A challenge presented by Dada
By Maura Judkis
Friday, June 21, 2013
“It is a magnificent set.”
“It begs to be built.”
“The juxtaposition of abstract angles and movement will HONOR the play.”
Throughout “Caesar and Dada,” Allyson Currin’s world premiere with WSC Avant Bard, the characters of the play--within--the--play give a lot of thought and praise to the set for their production of “Julius Caesar.” So the stakes were especially high for the real--life set designer and assistant director, Steven Royal, to come up with a design worthy of the characters’ adoration.
“There’s so much talk about ‘I love this set, it’s a beautiful set, it’s a radical set’ . . . so in a way, yes, I did listen to that,” Royal says.
What he came up with would certainly have exceeded the avant--garde expectations of Currin’s characters, a troupe of actors in post--World War I Switzerland at the dawning of the Dada movement.
To express the characters’ embracing of anarchy and symbolism, as well as their gradual unmooring from reality, Royal has created a set featuring projections that allow the characters to talk to themselves via video--editing magic.
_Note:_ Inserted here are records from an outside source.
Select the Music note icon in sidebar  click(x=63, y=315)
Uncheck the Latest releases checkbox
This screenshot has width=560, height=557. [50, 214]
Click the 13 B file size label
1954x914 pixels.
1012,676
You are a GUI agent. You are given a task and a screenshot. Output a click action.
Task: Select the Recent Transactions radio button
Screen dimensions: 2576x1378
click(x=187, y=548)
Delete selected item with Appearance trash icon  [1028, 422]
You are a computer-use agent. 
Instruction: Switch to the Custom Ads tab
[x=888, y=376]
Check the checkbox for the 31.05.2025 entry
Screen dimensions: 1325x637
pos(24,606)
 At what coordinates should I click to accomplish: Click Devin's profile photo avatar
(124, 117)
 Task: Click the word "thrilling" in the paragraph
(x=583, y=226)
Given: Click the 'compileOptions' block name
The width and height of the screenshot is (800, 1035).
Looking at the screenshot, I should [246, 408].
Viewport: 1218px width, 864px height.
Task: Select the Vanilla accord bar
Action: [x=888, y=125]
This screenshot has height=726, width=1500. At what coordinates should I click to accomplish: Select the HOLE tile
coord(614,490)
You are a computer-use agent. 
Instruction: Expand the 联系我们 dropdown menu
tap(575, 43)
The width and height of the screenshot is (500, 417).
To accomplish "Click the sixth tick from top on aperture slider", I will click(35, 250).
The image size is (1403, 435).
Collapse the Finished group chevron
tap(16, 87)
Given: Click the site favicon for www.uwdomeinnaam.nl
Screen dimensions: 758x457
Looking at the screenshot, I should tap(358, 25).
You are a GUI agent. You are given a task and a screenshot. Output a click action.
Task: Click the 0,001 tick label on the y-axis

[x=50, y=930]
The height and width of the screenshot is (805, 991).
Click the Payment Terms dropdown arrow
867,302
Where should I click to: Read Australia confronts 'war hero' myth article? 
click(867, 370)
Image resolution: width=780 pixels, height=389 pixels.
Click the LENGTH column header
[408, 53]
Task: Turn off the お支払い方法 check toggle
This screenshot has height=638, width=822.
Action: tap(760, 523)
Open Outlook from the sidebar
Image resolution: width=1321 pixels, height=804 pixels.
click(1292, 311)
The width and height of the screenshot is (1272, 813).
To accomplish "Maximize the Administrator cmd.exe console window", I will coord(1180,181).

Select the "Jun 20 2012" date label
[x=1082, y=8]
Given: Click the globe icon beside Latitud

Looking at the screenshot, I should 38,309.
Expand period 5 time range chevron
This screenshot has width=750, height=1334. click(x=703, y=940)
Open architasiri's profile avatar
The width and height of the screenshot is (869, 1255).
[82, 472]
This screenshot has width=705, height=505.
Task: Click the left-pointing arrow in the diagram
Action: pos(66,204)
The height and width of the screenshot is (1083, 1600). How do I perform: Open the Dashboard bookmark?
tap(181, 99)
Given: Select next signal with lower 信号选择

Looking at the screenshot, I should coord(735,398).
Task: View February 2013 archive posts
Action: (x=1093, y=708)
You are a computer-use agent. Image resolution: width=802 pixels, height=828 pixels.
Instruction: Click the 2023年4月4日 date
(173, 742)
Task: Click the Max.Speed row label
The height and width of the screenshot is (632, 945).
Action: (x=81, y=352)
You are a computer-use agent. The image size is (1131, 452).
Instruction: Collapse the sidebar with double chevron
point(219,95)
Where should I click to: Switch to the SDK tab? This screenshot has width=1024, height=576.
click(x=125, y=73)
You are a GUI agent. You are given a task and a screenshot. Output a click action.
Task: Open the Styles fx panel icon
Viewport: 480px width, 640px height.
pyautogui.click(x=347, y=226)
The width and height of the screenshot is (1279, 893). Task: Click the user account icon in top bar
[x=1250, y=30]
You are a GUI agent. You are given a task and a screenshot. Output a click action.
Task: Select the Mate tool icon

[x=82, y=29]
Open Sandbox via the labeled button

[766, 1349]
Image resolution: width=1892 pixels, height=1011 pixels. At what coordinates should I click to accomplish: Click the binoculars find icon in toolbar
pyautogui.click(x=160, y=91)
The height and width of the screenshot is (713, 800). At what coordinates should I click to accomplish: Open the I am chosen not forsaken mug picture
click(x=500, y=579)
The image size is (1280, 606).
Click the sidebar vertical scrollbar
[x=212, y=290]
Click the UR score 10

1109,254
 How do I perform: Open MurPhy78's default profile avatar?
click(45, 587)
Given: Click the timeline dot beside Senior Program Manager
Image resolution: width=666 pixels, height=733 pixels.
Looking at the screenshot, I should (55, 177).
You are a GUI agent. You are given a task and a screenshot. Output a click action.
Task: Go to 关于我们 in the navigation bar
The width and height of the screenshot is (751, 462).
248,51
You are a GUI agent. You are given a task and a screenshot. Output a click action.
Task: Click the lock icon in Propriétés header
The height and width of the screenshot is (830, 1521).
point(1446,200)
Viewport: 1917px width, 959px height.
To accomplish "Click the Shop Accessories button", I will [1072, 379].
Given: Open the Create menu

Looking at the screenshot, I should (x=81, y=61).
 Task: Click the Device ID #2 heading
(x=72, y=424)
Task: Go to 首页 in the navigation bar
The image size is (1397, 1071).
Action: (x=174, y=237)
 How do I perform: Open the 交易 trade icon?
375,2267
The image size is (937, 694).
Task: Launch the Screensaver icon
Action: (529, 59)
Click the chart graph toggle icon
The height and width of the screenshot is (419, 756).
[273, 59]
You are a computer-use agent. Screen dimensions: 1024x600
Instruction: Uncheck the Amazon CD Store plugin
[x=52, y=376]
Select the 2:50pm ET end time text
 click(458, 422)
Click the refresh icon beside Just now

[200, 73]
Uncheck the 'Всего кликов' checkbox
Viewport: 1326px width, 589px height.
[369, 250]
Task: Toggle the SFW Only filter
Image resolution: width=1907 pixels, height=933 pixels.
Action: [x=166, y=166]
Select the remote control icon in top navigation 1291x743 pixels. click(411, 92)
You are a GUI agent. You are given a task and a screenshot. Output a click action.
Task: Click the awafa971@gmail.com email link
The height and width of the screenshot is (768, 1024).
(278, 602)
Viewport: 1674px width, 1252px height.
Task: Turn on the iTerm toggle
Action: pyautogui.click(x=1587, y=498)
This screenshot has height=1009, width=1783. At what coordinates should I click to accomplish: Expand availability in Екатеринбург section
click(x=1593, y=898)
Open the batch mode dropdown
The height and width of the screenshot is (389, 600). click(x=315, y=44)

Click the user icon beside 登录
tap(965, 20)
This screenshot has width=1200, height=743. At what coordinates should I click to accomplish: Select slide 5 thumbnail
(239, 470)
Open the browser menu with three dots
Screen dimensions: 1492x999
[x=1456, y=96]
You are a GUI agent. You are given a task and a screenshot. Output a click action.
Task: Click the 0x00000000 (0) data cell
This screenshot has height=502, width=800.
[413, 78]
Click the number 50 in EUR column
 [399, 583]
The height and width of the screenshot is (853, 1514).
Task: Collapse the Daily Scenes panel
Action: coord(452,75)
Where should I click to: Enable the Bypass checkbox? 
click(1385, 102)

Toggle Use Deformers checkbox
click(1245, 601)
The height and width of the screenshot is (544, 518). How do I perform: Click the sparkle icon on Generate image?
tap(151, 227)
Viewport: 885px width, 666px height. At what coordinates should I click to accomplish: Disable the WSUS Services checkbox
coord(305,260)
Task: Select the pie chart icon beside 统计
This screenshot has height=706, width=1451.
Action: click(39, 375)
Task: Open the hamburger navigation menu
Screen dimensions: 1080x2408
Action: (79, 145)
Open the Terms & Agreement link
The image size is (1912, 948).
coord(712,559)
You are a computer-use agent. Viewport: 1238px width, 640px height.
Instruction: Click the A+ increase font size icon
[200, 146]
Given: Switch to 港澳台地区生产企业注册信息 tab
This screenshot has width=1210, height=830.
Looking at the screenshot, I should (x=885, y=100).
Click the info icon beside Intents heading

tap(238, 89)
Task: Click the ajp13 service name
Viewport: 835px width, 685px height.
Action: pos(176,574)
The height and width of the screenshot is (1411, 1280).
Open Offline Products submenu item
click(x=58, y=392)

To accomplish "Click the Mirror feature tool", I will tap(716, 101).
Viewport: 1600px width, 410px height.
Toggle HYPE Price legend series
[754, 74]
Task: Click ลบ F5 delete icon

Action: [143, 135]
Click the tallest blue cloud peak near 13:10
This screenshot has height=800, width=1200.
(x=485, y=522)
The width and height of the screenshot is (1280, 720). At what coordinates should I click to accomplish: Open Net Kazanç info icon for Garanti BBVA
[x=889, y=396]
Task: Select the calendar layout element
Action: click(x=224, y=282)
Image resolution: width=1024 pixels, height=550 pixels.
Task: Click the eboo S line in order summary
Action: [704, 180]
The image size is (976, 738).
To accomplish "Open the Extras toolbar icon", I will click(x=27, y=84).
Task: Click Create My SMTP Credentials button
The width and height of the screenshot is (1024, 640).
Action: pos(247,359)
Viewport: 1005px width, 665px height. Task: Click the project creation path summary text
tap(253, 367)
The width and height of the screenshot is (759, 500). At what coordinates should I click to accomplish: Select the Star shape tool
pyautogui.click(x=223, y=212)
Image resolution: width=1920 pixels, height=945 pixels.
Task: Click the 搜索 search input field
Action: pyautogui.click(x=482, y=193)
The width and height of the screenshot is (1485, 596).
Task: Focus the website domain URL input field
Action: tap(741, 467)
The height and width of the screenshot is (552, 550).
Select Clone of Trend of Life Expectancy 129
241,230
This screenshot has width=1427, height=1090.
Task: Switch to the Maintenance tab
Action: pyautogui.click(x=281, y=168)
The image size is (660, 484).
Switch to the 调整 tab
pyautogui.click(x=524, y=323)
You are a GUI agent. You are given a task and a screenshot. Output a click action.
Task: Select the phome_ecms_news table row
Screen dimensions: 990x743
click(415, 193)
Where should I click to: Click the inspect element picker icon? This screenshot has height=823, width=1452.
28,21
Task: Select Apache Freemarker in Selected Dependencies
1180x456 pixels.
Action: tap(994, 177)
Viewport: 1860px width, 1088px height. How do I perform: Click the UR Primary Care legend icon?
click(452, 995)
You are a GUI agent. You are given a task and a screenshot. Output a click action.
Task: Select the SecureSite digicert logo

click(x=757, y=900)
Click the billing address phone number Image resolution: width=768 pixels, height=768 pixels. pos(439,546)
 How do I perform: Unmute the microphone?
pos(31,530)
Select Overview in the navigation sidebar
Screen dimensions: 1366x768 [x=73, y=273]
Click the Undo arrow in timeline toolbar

He also utilizes a giant mirror that hangs above the set for the first act, then flips down to the floor for the second.
“The way it moves is sort of ---- I wouldn’t say Dada, but the set is monolithic,” Royal says.
In fact, he was careful to avoid overt references to the 1916--24 art movement, which embraced surrealism and silliness as a response to the horrors of war. Looking to the art of Marcel Duchamp, Max Ernst and Otto Dix, among others, would have been a “cop--out,” he says.
“We are creating our own Dada, in a way. That was the real challenge,” Royal says. “There’s so much visual reference in Dada art as far as style and line and color and content, and when you boil it down there’s really no one meaning at all, except for rebellion against something more formal.”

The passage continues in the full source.